誰も知らない小さな世界の些細な事

作者 常山 無

これは、みんなに知ってほしい小さな世界の出来事

  • ★★★ Excellent!!!

とてもショッキングな出来事で幕を開ける本作。
その後、ことの経緯が語られていきますが、思わず目をそむけたくなるような、胸が痛くなる出来事が続きます。

でもこれは、確実に、この世界のどこかで起きていること。
今自分の周りに存在しなかったとしても、いつどこで、その世界を目にするかわからない。

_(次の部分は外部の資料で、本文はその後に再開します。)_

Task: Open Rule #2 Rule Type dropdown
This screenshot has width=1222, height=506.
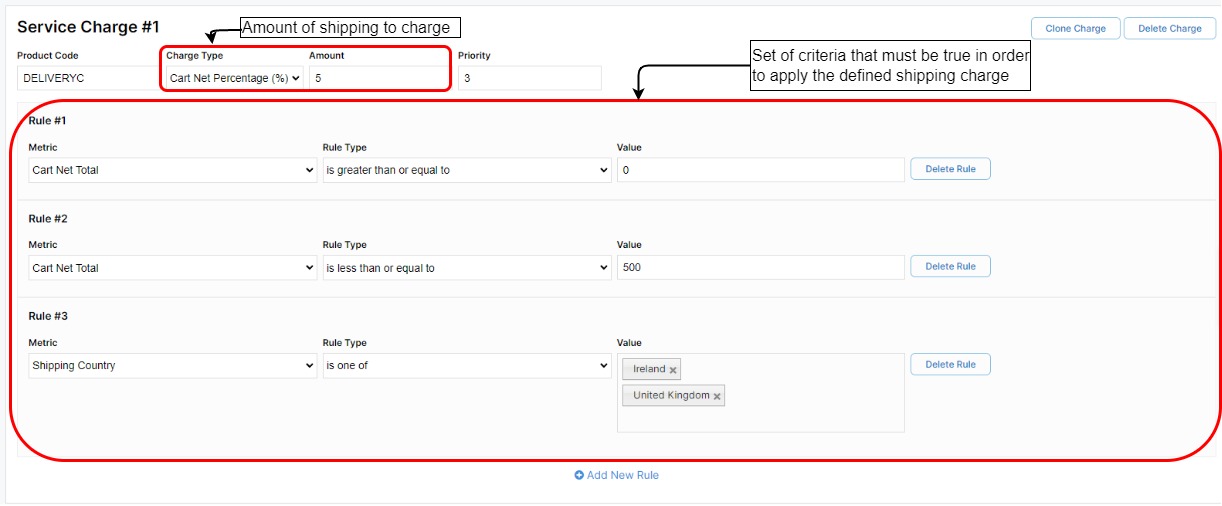Action: pyautogui.click(x=466, y=268)
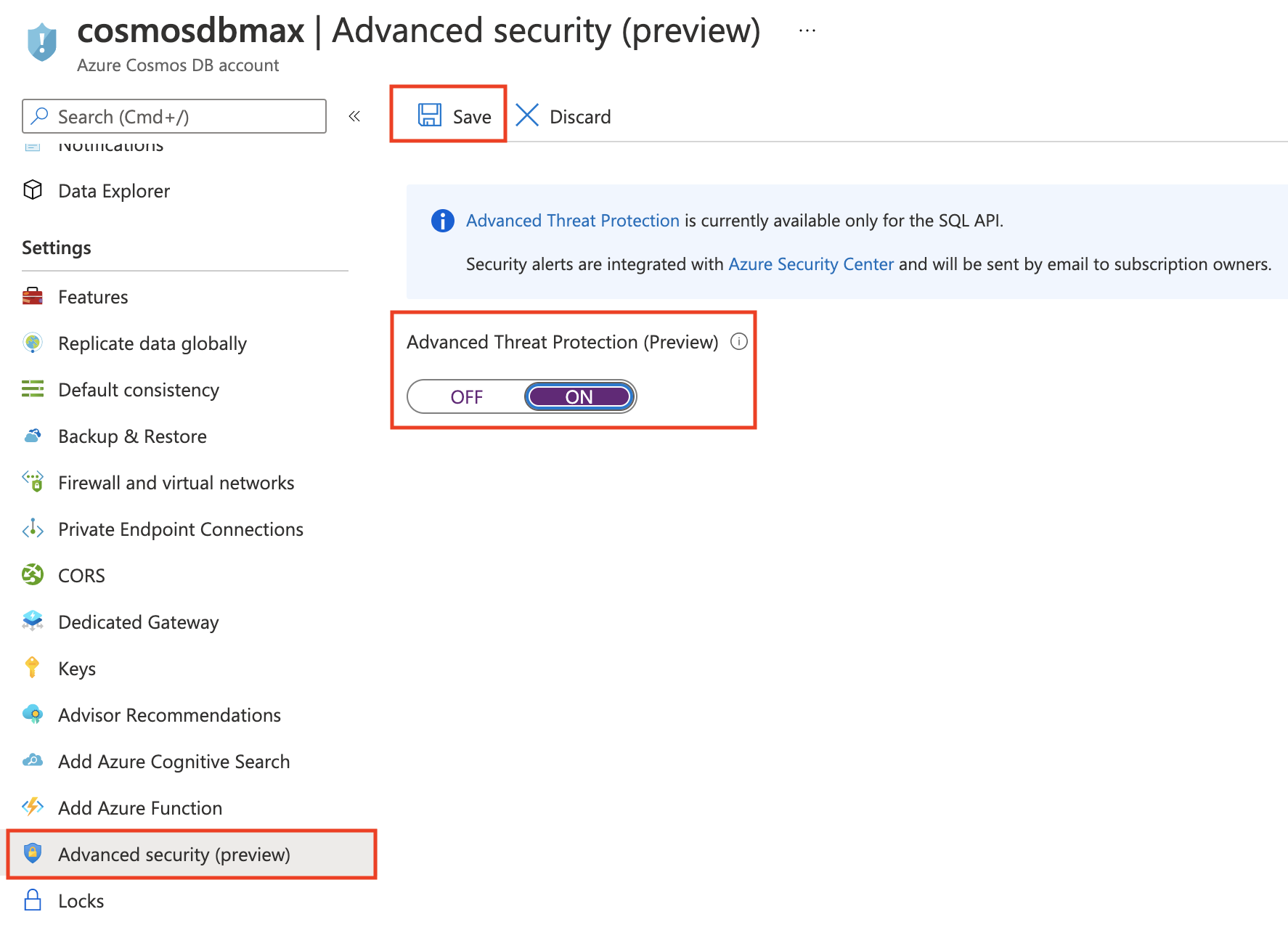Expand the info tooltip next to Advanced Threat Protection
Screen dimensions: 1288x925
click(x=739, y=341)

そんなとき、自分は何をすべきか?何ができるだろうか?
読みながら何度も、何度も考えてしまいます。

人生の終わりを選択する人たちには、それぞれの、決して些細ではない出来事があり、それぞれの、決して他人には測れない痛みがある。
血を吐くような思いで導き出された選択を、ただ「いけないことだ」と否定するのは、彼らの思いを丸ごと否定するのと同じ。

人の痛みを知ろうともしない人たちに、このような作品が、ほんの少しでも触れてくれれば。

今はただ、この作品がひとりでも多くの人に読まれることを願っています。
たった、二万字ちょっとです。すぐに読めます。
二万字ちょっとの中に、新たに得られる大きなものが、必ずあるはずです。